CHAPTER III
A LESSON IN HISTORY
The square north parlor of the century-old Spellman homestead was furnished with few concessions to modern taste. In summer it was carefully darkened, and during the colder months exhaled that penetrating chill that is still more or less characteristic of the traditional “best room” in rural New England. There was also a mingled odor of sanctity and dried rose-leaves that filled the soul of the young exile with a secret awe. She understood perfectly that children were not expected to enter that room uninvited; even the family reserved it for occasions of ceremony; and it was with a thrill of conscious guilt overborne by an irresistible attraction, that she had stolen in alone on this keen October morning before Miss Sophia was up, and while her sister was capably engaged in preparing breakfast in the large, cheery kitchen.

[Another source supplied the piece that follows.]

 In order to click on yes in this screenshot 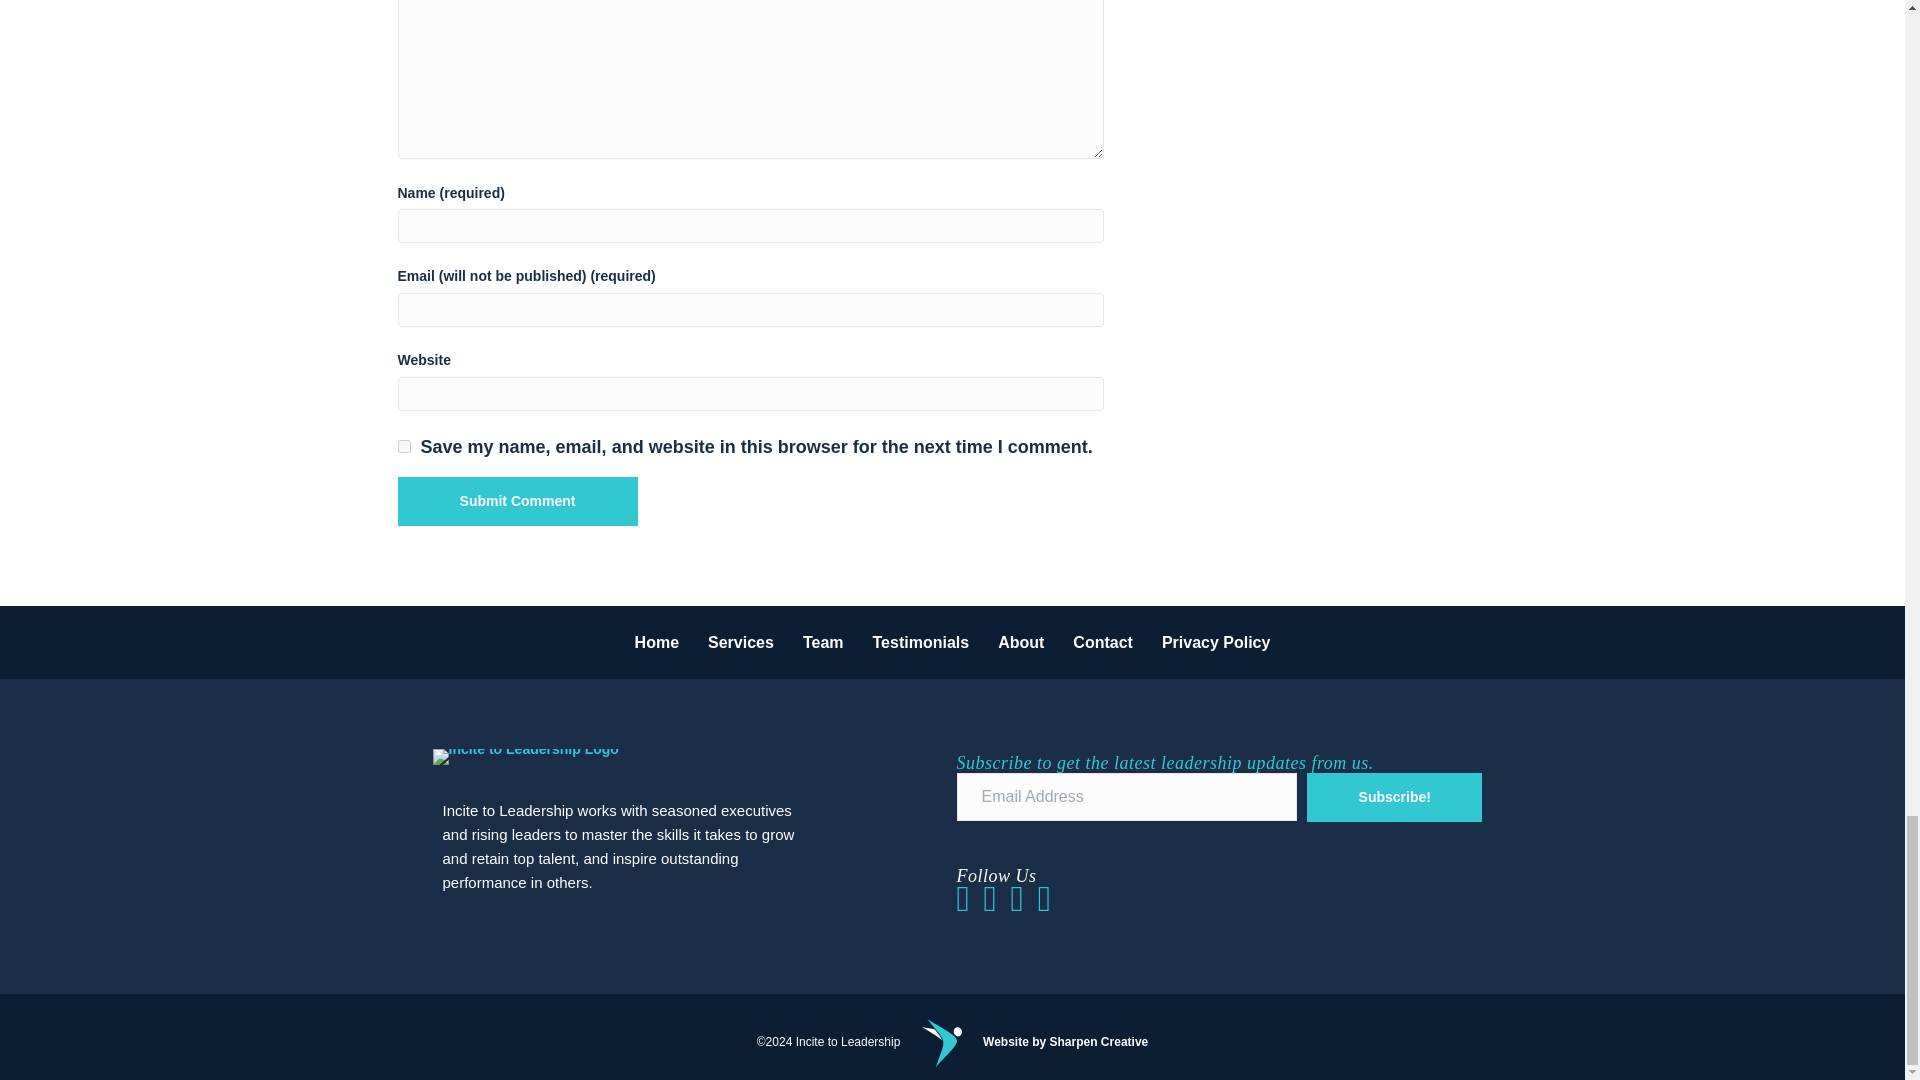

It was not the ornaments, wonderful as they were, upon the high mantel-piece—the pallid wax flowers under glass, the waving pampas plumes and pink-lined tropic shells dear to romance—no, not even the mysterious closed piano—it was those ghostly crayon portraits in their tarnished gilt frames that drew this little unrelated fragment of humanity with a fascination that she did not in the least understand. She only knew that to gaze upon their white, shrouded faces was to yearn for even the staring, pictured counterparts, even the chill, clustered gravestones of her own vanished forebears. Vanished, indeed, since not even a name or a memory remained to their wistful and solitary descendant!
And these Spellmans and Russells—these revered ancestors of her dear “Mother” Waring as of the thorny and unapproachable Miss Sophia—their by-gone greatness had been so impressed upon her by allusion and suggestion that in the secret world of her imagination it reached heroic proportions. So this child of two races, the one by birth, the other by associations quite as real and vital, well-nigh forgot the shadowy demi-gods of her people while she bowed at the shrine of the commonplace county Judge who was the greatest of all the Russells, and fancied a beauty as of the moon and stars in the conventional portraits of his wife and daughters, with their uncovered necks and pallid, simpering faces.
Only a few stolen moments of gazing, and Stella crossed the dark hall on noiseless feet—for even in the black-leather boxes of civilization she had contrived to keep her native lightness of step—and softly opened the dining-room door.
With its cheerful morning sunshine streaming over the chromoed walls and gayly-carpeted floor, and with the canary singing his prettiest in the south window, above the row of thrifty geraniums and begonias, this room was the strongest possible contrast to the gloomy one she had just left behind. Ah! and that very minute the wonderful bird came out of the clock on the mantel-piece and seven times called “Cuckoo!” while, as if in answer to the call, the door into the kitchen opened, letting in the heartsome odor of frying ham and eggs, and Mother Waring with the smoking coffee-pot.
Stella flew to bring the dish of oatmeal and the hot plates, and then busied herself with the neat tray that was regularly carried up to Miss Sophia’s chamber with her morning coffee and toast. To be sure, the elder sister was only five years older than Lucy, who owned to fifty-two, and who, folks said, had always been “kinder pindlin’,” and in truth was now much worn with hard work and recent grief. But we know that there are always people who contrive to be waited upon, and others to whom it naturally falls to do the waiting.
Housewifely traditions were closely adhered to in Laurel, where but few even of the “first families” kept a maid, and it was now Stella’s duty, together with dishwashing and dusting and such of the lighter household tasks as Lucy would allow her to undertake, to carry up Miss Sophia’s tray. Even that lady had grudgingly conceded that “the child wasn’t as clumsy and heavy-footed as you might expect,” though why you shouldn’t expect anything of the sort it would have taken a better ethnologist than Miss Sophia to explain.
The little ceremony ended, and the hard old eyes met with a low-voiced “Good morning,” and a rather frightened smile, the two ate their own substantial breakfast with a hearty appetite, and directly afterward “flew ’round” to get dishes and other “chores” out of the way before school-time. At a quarter to nine, Stella put on her neat jacket and knitted red tam-o’-shanter, hugged her kind foster-mother, and set out with cheerfulness upon her morning pilgrimage, glancing about shyly at the first corner for a possible glimpse of demure Doris tripping along the sidewalk, or scatter-brained Cynthia flying breathlessly down the hill.